Another reader, 13-year-old Hannah, had a few questions about my first book, Knifepoint. I love what she asks:
Now, I would like to ask you some questions. Why did it have to be Jill stuck with James? Why not Carrie? Why did you have Jill keep going and not go back, so they know she is out on a ride?
Good questions. She was asking them as though Jill is an actual person with her own mind, instead of a character I manufactured. But that’s one of the best things an author can hope for: that his or her characters will seem so alive to readers.
So I explained to Hannah that, in order to make the story work and in order to show Jill growing as a person, I had to make her do certain things. Writing a book is kind of like making a map, I said. If you need to start at A and get to Z, and if your map is going to work properly (i.e. if the story is going to be believable), then you have to make your characters do certain things to get there. Sometimes those things can be stupid things, like taking a stranger out on a trail ride deep in the mountains without telling anyone where you’re going. Even real people make bad choices sometimes – and it’s interesting to put made-up characters into those kinds of choices and then watch what they do.
Hannah had another question, too:
What made you want to write about Jill almost getting raped and dying?
I had to really think about this one. If Hannah had asked me this a few months ago, before I had more clearly thought through my identity as a fiction writer, I might have had more trouble answering it. I wouldn’t have been able to explain why I created such a monstrous guy in Darren, nor would I have been able to clearly determine why I created such a frightening ordeal for Jill. But because I’ve recently had the experience of interviewing and writing about New York Times bestselling thriller author Chevy Stevens, I’ve thought a lot about what Stevens says about pursuing those darkest parts of the human psyche. People’s minds are generally really interesting places, she says. There’s a lot to explore in human nature – and sometimes it’s hard to look at. As a writer, you don’t ever want to hang around those places too long.

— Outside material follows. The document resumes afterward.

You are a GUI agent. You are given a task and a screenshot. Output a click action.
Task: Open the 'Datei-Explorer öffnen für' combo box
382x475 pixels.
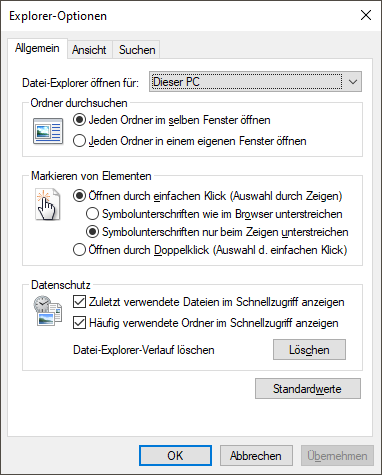(x=255, y=82)
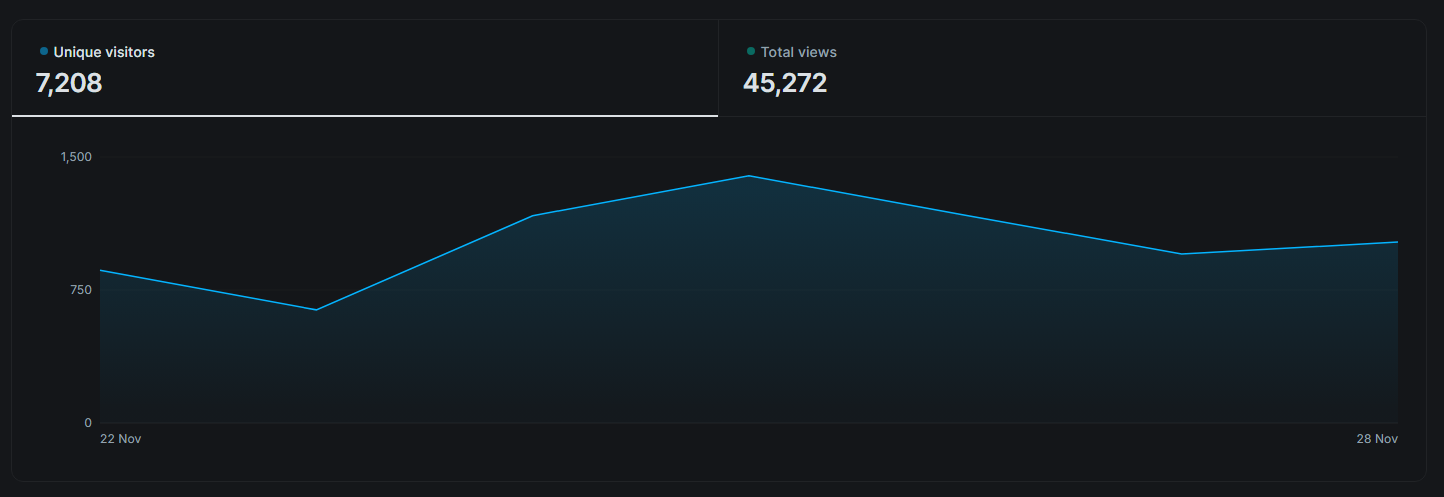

I agree. But if you’ve got the courage to spend some time down there, feeling your way around and experiencing the fear inside the murk, you come up with stuff that really catches readers by the throat. And while it’s sometimes scary to explore the darkest human motivations, it’s also important to remember that everybody has their black thoughts and terrible urges and mean tendencies. Most of us, however, are capable of containing our evil, which contributes to a sane and functioning society. But when the odd person lets that control slip, we all watch in fascination and horror – and a deep-seated self-recognition that we don’t usually want to spend time looking at. That’s what fiction writers are for.

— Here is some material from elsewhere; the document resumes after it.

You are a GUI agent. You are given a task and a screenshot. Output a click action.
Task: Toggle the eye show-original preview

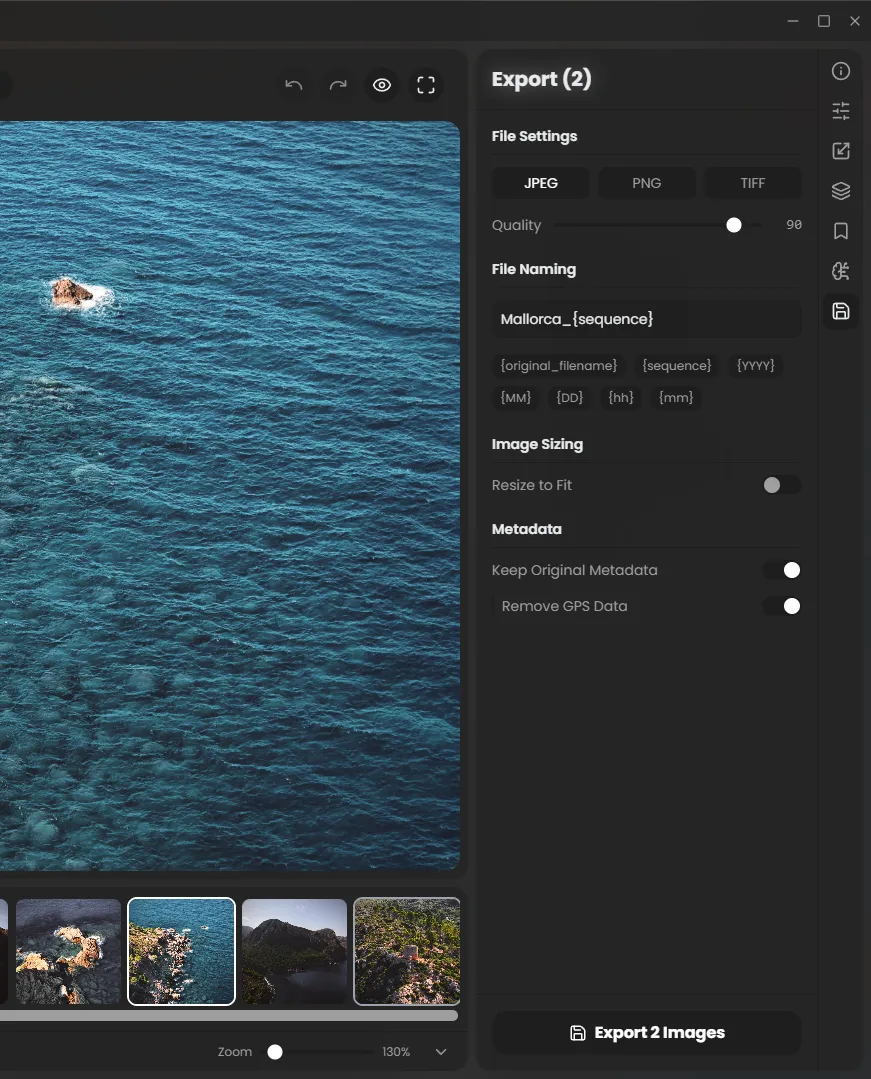[x=382, y=85]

I also told Hannah what one of my high school English teachers taught us: that good writing should evoke emotion in the reader – whether that’s anger, revulsion, joy, fear, sadness, surprise. (I’m missing one. Darn it. There are seven basic human emotions that all other feelings derive from. What is the seventh??)
And while I tend to gravitate toward thriller-type writing (I did read a lotta Stephen King when I was a kid, remember), I also have other areas of interest that I hope to explore in the coming years. But no matter what I’m writing about, the stories will be driven by those things that complicate us as humans.
Here. I’m going to leave you with a quote – a beautiful quote – by poet Mary Oliver. I’m not huge into poetry, but I do know a powerful verse when I see one:
Let the world have its way with you,
luminous as it is
With mystery and pain –
graced as it is with the ordinary.
That thing that she says at the end? About the mystery, pain, and grace of the ordinary?
That’s what makes our stories so worth telling.
Thanks for making me think, Hannah and Aaron.